• _Assigned task_: Restrict the output to the lines below starting at the one that contains "Open the Reports dropdown menu" and ending at the one that contains "You are a computer-use agent. Image", and restate them word for word, both ends included.

• _Exercise data_:
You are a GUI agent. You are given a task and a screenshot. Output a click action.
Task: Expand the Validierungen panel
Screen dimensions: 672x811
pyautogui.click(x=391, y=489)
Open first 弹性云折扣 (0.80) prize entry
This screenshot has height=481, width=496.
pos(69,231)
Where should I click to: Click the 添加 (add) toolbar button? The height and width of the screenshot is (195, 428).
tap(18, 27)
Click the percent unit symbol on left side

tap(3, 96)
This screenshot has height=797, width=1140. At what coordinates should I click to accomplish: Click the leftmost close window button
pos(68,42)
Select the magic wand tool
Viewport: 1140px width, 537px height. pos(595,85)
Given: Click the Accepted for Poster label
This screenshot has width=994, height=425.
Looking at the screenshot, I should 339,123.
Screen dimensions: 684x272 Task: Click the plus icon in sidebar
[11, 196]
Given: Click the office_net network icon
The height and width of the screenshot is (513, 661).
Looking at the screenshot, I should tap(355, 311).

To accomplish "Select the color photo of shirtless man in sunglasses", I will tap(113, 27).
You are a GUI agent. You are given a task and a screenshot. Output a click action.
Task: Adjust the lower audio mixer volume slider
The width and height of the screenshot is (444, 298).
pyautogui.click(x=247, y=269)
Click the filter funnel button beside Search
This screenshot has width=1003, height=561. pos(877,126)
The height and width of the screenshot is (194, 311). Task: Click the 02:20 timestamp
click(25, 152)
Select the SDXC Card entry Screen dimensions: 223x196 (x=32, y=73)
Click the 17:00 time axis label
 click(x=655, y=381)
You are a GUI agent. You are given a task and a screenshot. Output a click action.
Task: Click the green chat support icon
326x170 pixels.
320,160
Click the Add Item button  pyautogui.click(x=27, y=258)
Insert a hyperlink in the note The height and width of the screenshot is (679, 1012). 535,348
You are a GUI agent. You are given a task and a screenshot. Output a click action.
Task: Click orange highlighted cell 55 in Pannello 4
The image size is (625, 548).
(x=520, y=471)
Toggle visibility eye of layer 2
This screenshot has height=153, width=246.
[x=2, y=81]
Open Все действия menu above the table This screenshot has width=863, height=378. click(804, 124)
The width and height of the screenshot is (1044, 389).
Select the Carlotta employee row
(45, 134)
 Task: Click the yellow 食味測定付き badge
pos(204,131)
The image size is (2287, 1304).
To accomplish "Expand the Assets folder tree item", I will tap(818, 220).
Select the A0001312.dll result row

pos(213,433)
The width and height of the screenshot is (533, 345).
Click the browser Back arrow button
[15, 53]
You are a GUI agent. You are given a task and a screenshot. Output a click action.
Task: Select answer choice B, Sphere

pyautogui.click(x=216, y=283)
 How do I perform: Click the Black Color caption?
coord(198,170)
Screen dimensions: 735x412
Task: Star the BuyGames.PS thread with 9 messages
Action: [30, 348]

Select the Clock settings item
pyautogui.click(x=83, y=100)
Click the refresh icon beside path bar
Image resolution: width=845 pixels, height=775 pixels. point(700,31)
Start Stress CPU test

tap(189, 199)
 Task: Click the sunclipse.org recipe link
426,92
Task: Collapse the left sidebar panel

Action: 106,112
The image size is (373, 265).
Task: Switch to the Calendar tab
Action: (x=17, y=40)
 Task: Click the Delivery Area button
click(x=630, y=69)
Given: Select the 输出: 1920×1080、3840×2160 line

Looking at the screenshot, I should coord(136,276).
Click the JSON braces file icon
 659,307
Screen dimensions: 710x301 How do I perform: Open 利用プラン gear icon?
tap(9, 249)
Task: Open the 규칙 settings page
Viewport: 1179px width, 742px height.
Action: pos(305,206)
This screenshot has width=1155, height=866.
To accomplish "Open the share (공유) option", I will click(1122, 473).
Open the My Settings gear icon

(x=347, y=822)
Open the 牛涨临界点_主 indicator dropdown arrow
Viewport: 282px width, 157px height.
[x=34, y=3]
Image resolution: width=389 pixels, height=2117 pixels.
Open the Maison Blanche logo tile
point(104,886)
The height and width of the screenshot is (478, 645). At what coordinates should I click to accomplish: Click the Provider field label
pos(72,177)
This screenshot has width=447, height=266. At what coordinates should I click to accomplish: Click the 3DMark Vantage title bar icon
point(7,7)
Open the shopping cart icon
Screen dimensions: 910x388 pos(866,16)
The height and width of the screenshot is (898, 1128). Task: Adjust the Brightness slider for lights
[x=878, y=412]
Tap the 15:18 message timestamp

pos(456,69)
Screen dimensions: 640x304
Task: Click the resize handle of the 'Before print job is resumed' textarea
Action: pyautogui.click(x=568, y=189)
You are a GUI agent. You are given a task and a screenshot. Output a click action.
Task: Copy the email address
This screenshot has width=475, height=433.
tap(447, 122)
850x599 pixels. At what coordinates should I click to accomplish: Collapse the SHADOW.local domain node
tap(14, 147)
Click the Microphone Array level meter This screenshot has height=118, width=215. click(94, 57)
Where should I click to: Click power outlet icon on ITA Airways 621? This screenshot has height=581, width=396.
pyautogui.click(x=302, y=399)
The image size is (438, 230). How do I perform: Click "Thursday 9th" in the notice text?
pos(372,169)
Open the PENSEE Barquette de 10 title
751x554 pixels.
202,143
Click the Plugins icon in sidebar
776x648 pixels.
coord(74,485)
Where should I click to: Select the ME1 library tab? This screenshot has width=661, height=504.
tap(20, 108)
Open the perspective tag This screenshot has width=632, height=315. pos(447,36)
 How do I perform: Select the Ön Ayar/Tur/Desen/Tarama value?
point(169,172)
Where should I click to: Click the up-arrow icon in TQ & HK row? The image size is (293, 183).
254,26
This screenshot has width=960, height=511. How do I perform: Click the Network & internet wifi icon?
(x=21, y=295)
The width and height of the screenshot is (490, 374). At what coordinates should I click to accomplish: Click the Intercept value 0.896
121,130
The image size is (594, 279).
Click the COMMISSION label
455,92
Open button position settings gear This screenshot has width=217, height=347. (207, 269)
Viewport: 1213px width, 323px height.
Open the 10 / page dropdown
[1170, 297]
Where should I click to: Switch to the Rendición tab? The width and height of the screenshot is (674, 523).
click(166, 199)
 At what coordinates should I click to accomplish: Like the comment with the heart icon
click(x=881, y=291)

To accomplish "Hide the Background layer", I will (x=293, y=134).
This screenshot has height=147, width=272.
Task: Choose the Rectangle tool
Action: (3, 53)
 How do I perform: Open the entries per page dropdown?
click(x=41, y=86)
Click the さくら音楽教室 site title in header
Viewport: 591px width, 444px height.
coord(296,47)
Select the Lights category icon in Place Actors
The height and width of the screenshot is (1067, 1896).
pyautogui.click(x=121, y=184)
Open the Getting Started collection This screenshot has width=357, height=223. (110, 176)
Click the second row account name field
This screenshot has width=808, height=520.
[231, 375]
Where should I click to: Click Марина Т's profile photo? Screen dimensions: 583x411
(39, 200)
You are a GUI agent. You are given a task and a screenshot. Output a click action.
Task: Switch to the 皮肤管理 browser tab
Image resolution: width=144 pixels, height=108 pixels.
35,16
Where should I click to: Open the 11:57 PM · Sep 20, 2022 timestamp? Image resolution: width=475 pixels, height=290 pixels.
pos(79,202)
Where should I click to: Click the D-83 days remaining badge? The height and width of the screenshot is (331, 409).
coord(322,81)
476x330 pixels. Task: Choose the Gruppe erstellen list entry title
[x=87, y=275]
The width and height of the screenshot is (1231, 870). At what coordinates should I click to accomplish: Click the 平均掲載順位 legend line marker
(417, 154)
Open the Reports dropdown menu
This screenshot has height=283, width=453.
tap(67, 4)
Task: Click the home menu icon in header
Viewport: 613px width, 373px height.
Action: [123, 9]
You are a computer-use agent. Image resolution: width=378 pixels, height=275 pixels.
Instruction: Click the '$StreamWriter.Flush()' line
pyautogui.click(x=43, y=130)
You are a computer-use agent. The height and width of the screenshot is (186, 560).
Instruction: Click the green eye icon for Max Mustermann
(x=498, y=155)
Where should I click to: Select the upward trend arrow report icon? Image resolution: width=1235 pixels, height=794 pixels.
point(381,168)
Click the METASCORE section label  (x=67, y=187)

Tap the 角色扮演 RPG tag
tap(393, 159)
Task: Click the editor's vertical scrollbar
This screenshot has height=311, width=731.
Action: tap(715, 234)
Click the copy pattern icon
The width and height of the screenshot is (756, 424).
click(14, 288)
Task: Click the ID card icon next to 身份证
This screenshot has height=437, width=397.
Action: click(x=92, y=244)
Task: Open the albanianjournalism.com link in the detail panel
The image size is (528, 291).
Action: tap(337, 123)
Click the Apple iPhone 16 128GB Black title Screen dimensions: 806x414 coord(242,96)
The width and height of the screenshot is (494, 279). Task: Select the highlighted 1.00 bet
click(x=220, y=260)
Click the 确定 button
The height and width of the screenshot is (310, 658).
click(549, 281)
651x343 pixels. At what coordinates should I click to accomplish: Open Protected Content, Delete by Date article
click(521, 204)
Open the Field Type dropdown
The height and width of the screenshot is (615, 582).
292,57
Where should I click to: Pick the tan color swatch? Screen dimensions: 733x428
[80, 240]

• _Output for this exercise_:
Open the Reports dropdown menu
This screenshot has height=283, width=453.
tap(67, 4)
Task: Click the home menu icon in header
Viewport: 613px width, 373px height.
Action: [123, 9]
You are a computer-use agent. Image resolution: width=378 pixels, height=275 pixels.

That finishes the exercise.